WHAT YOU HAVE TO DO
When you reach the line holding "Click the small dot at bottom right", please begin to restate the lines word for word and continue through the last one in the material, excluding pictures.

DATA FOR ANALYSIS
************
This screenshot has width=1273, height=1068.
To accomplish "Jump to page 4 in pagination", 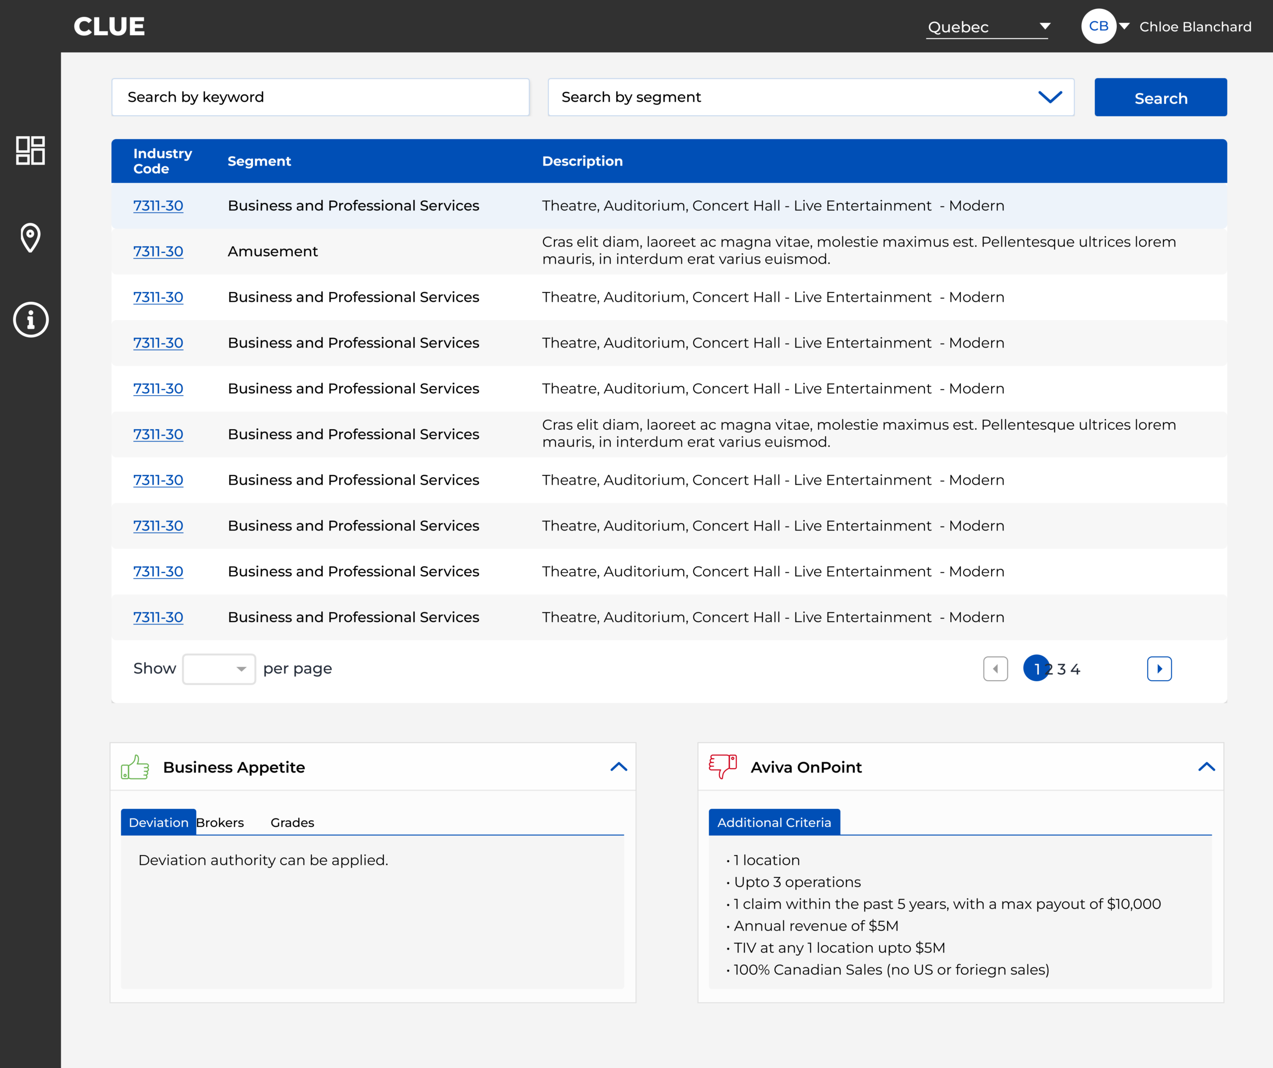I will (x=1075, y=669).
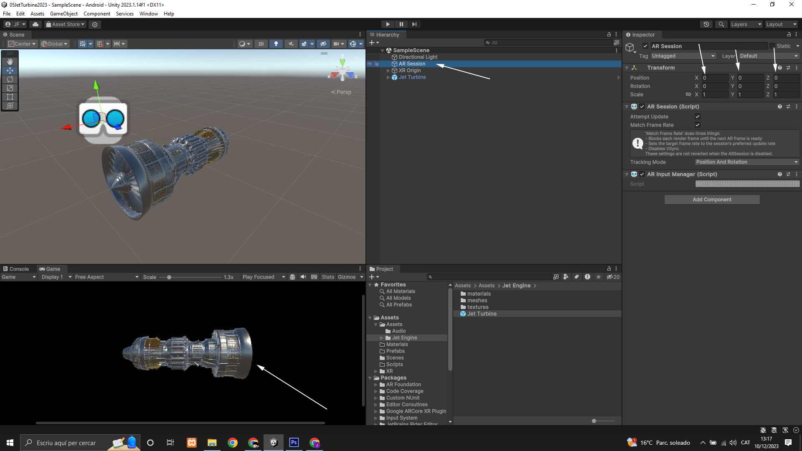The image size is (802, 451).
Task: Open the Tracking Mode dropdown
Action: pos(747,162)
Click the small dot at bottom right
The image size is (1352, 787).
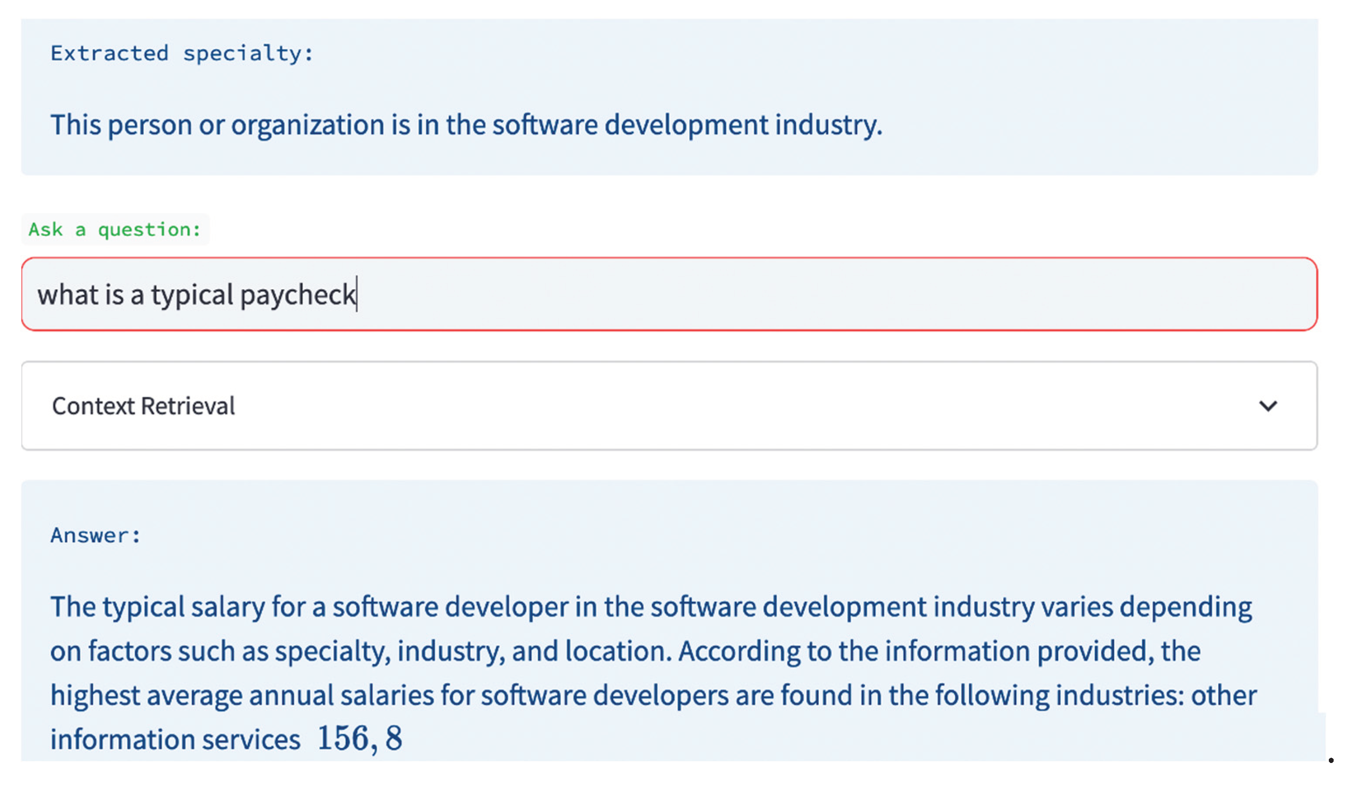point(1331,760)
************
RESPONSE AREA
Click the small dot at bottom right
The image size is (1352, 787).
point(1331,760)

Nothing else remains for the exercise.